# [Work to be completed]
Print all the entries exactly.

# [Entries shown]
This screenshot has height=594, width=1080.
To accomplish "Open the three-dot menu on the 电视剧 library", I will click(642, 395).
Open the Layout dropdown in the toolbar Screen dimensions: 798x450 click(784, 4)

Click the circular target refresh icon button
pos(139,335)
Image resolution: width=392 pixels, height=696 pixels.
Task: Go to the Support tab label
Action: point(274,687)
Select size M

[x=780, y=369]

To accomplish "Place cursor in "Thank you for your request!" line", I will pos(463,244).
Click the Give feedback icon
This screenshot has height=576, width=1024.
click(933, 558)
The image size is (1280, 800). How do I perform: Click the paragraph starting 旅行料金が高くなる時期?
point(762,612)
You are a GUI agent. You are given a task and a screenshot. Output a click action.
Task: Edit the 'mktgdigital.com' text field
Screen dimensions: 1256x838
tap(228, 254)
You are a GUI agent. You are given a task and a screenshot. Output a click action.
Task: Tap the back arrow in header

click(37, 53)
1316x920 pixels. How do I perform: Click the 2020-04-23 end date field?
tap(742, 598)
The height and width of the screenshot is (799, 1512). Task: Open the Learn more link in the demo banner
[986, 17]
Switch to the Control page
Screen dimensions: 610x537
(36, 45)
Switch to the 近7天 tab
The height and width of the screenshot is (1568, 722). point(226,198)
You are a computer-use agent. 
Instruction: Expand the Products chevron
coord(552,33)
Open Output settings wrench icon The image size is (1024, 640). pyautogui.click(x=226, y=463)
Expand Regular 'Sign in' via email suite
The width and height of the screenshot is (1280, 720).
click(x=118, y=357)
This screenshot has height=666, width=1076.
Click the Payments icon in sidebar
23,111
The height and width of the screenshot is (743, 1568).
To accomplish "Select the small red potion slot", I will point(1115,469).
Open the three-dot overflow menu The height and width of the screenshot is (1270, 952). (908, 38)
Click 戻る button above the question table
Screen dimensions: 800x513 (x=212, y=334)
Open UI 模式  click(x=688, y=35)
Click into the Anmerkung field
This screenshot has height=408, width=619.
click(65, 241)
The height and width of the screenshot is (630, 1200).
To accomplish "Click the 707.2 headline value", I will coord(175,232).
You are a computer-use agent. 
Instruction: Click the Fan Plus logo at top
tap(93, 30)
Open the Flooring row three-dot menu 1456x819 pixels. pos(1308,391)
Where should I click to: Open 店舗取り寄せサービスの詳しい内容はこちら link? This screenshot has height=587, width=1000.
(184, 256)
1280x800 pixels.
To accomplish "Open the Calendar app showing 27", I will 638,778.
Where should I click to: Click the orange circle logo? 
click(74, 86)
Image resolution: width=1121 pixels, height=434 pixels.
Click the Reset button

# [Result]
This screenshot has height=594, width=1080.
To accomplish "Open the three-dot menu on the 电视剧 library", I will click(642, 395).
Open the Layout dropdown in the toolbar Screen dimensions: 798x450 click(784, 4)

Click the circular target refresh icon button
pos(139,335)
Image resolution: width=392 pixels, height=696 pixels.
Task: Go to the Support tab label
Action: point(274,687)
Select size M

[x=780, y=369]

To accomplish "Place cursor in "Thank you for your request!" line", I will pos(463,244).
Click the Give feedback icon
This screenshot has height=576, width=1024.
click(933, 558)
The image size is (1280, 800). How do I perform: Click the paragraph starting 旅行料金が高くなる時期?
point(762,612)
You are a GUI agent. You are given a task and a screenshot. Output a click action.
Task: Edit the 'mktgdigital.com' text field
Screen dimensions: 1256x838
tap(228, 254)
You are a GUI agent. You are given a task and a screenshot. Output a click action.
Task: Tap the back arrow in header

click(37, 53)
1316x920 pixels. How do I perform: Click the 2020-04-23 end date field?
tap(742, 598)
The height and width of the screenshot is (799, 1512). Task: Open the Learn more link in the demo banner
[986, 17]
Switch to the Control page
Screen dimensions: 610x537
(36, 45)
Switch to the 近7天 tab
The height and width of the screenshot is (1568, 722). point(226,198)
You are a computer-use agent. 
Instruction: Expand the Products chevron
coord(552,33)
Open Output settings wrench icon The image size is (1024, 640). pyautogui.click(x=226, y=463)
Expand Regular 'Sign in' via email suite
The width and height of the screenshot is (1280, 720).
click(x=118, y=357)
This screenshot has height=666, width=1076.
Click the Payments icon in sidebar
23,111
The height and width of the screenshot is (743, 1568).
To accomplish "Select the small red potion slot", I will point(1115,469).
Open the three-dot overflow menu The height and width of the screenshot is (1270, 952). (908, 38)
Click 戻る button above the question table
Screen dimensions: 800x513 (x=212, y=334)
Open UI 模式  click(x=688, y=35)
Click into the Anmerkung field
This screenshot has height=408, width=619.
click(65, 241)
The height and width of the screenshot is (630, 1200).
To accomplish "Click the 707.2 headline value", I will coord(175,232).
You are a computer-use agent. 
Instruction: Click the Fan Plus logo at top
tap(93, 30)
Open the Flooring row three-dot menu 1456x819 pixels. pos(1308,391)
Where should I click to: Open 店舗取り寄せサービスの詳しい内容はこちら link? This screenshot has height=587, width=1000.
(184, 256)
1280x800 pixels.
To accomplish "Open the Calendar app showing 27", I will 638,778.
Where should I click to: Click the orange circle logo? 
click(74, 86)
Image resolution: width=1121 pixels, height=434 pixels.
Click the Reset button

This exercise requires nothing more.